_INSTRUCTIONS FOR THE TASK_
There are pictures in the records below; leave them out and set down exactly the lines from the one holding "Task: Switch to map chart view" through the one holding "At what coordinates".

_MATERIAL SHOWN_
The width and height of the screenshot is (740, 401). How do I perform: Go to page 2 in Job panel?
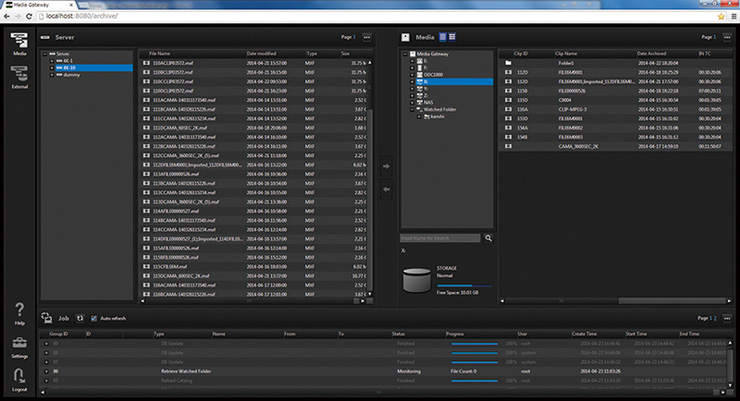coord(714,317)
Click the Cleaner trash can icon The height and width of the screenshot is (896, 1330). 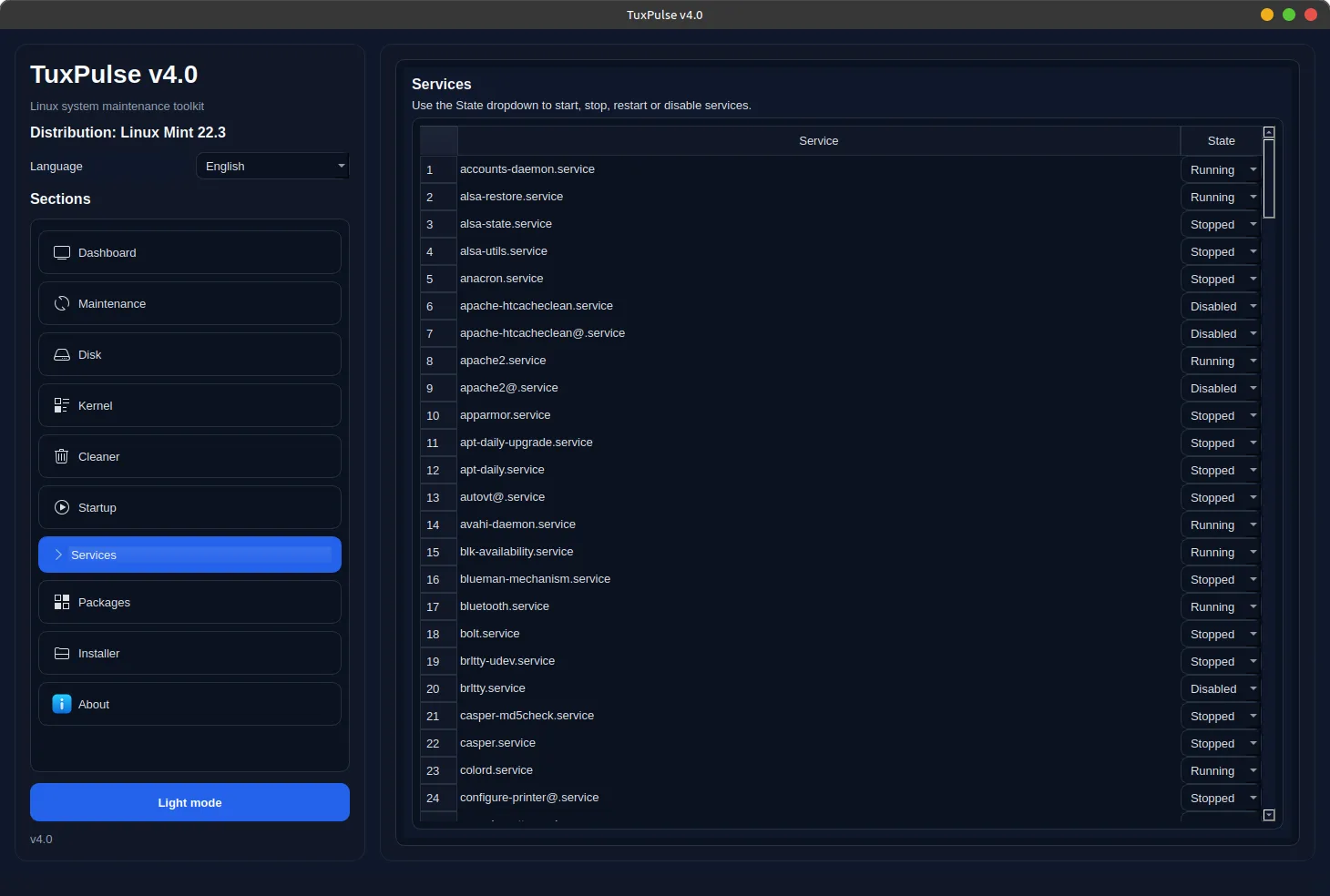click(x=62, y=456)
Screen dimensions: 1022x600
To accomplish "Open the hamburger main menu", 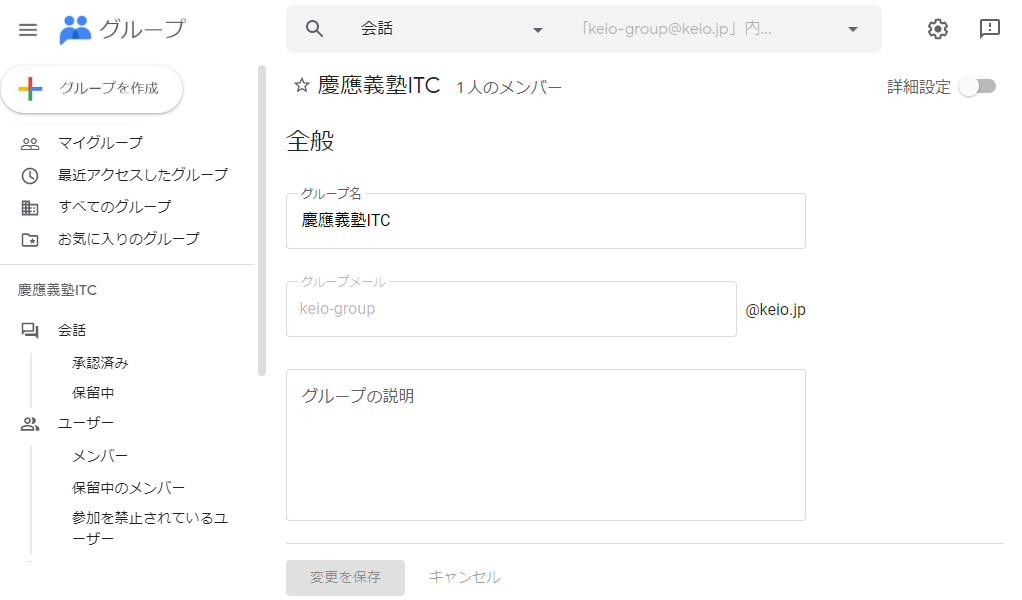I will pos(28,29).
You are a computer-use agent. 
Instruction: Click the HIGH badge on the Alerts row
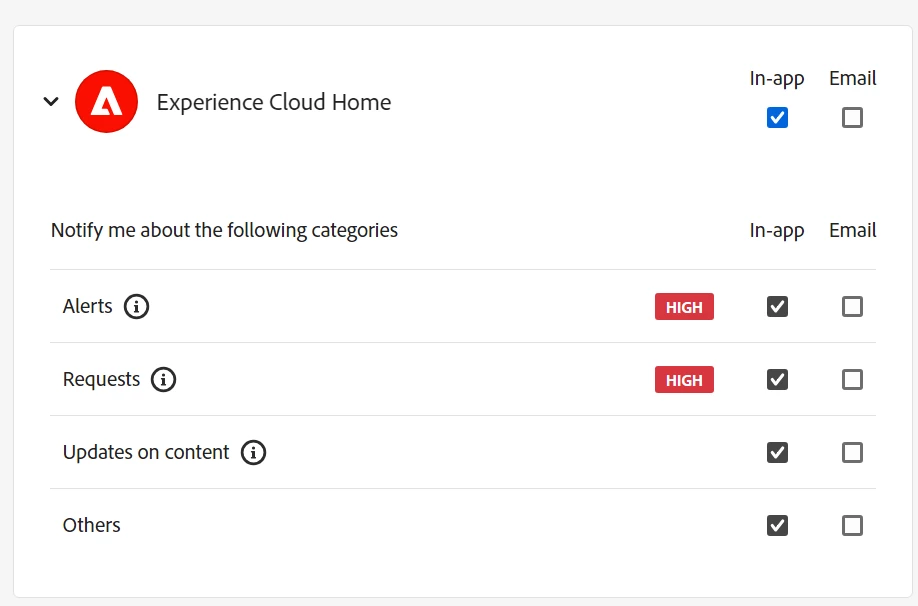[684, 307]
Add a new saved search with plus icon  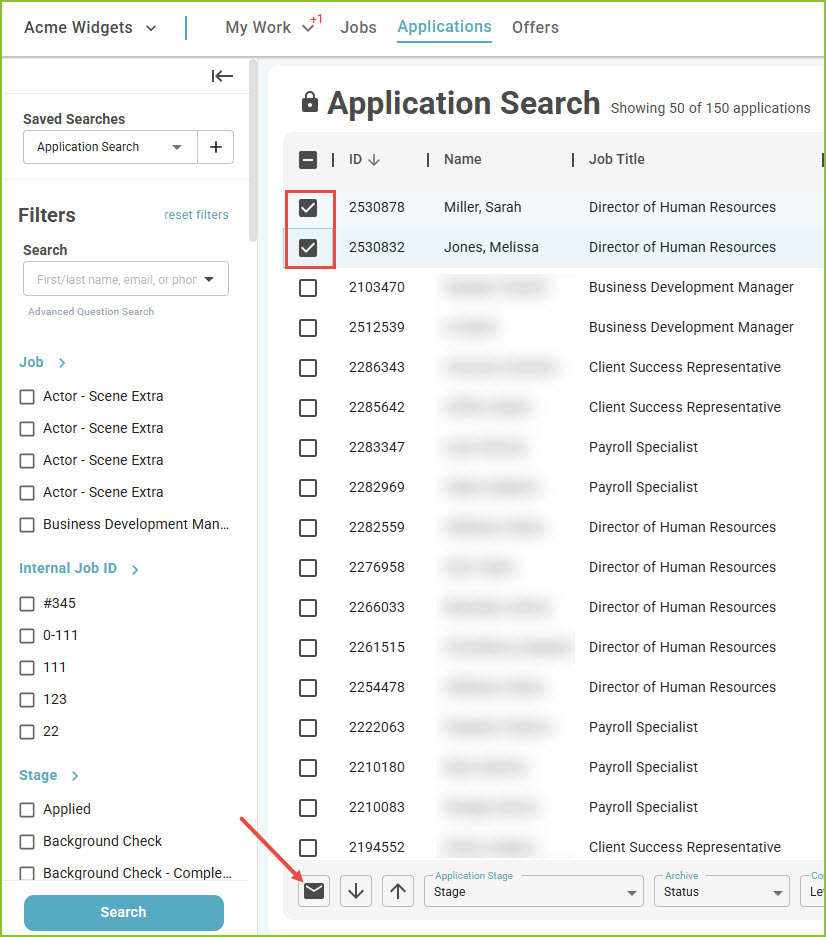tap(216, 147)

--

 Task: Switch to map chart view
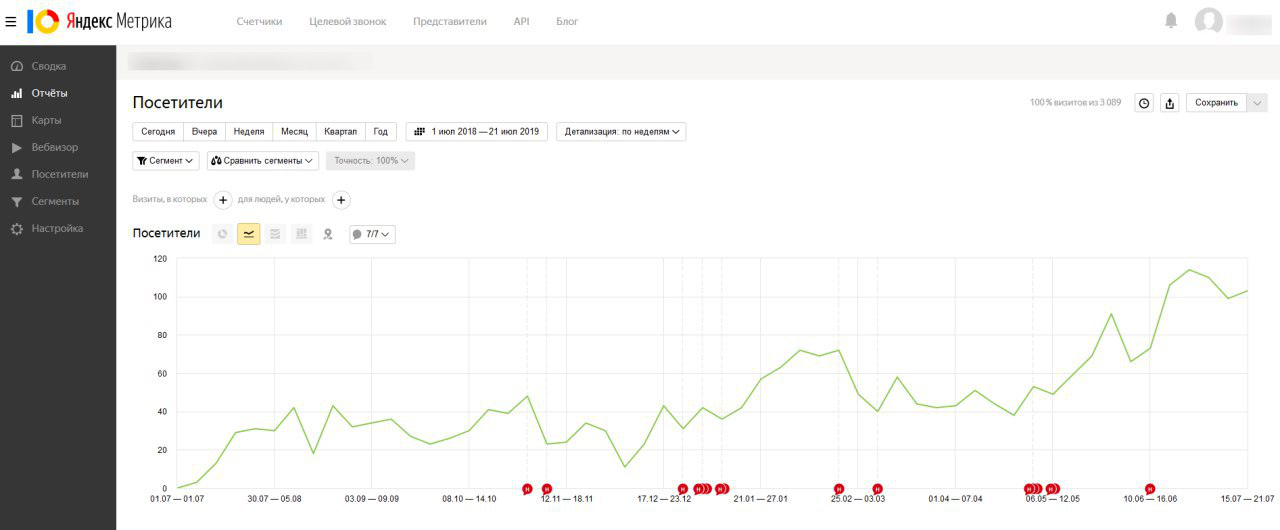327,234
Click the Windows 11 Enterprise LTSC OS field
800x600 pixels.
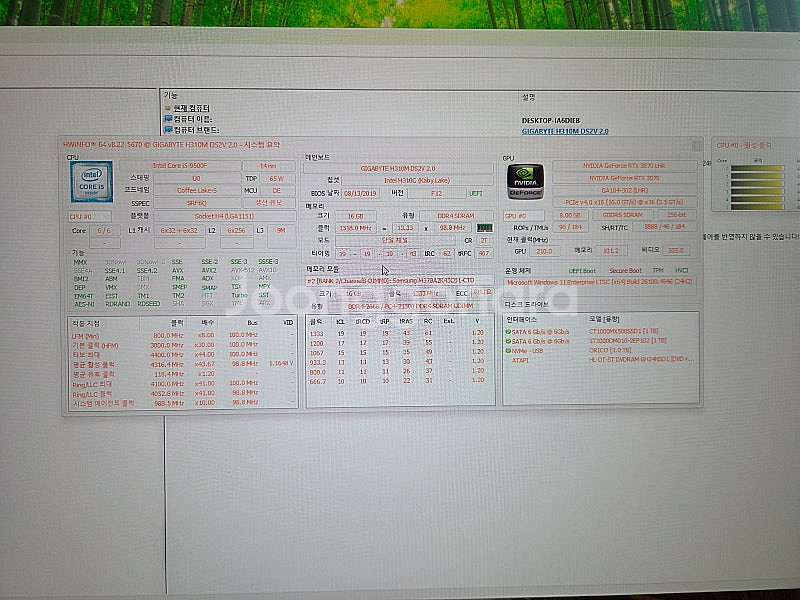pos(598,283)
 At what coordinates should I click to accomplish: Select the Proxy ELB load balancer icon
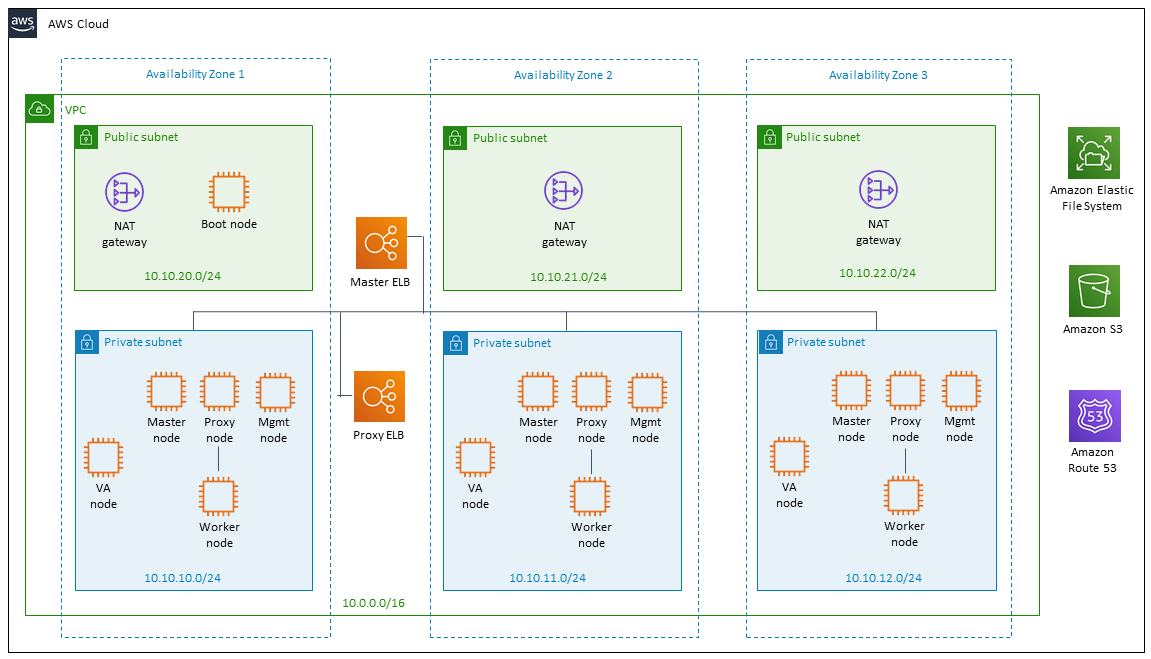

--

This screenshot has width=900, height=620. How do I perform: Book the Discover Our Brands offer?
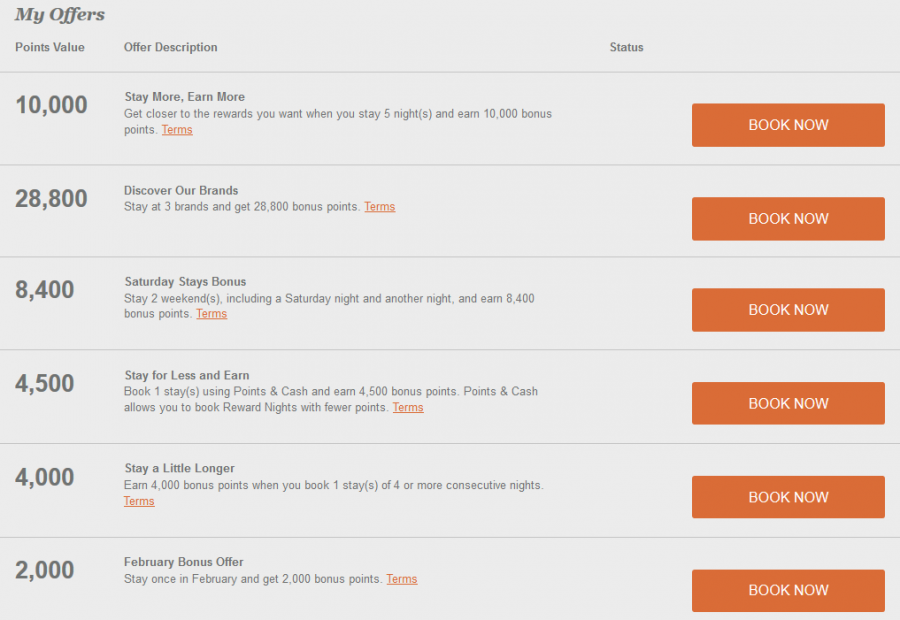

_ANSWER TO THIS TASK_
 Task: Switch to map chart view
327,234
Click the Windows 11 Enterprise LTSC OS field
800x600 pixels.
pos(598,283)
 At what coordinates should I click to accomplish: Select the Proxy ELB load balancer icon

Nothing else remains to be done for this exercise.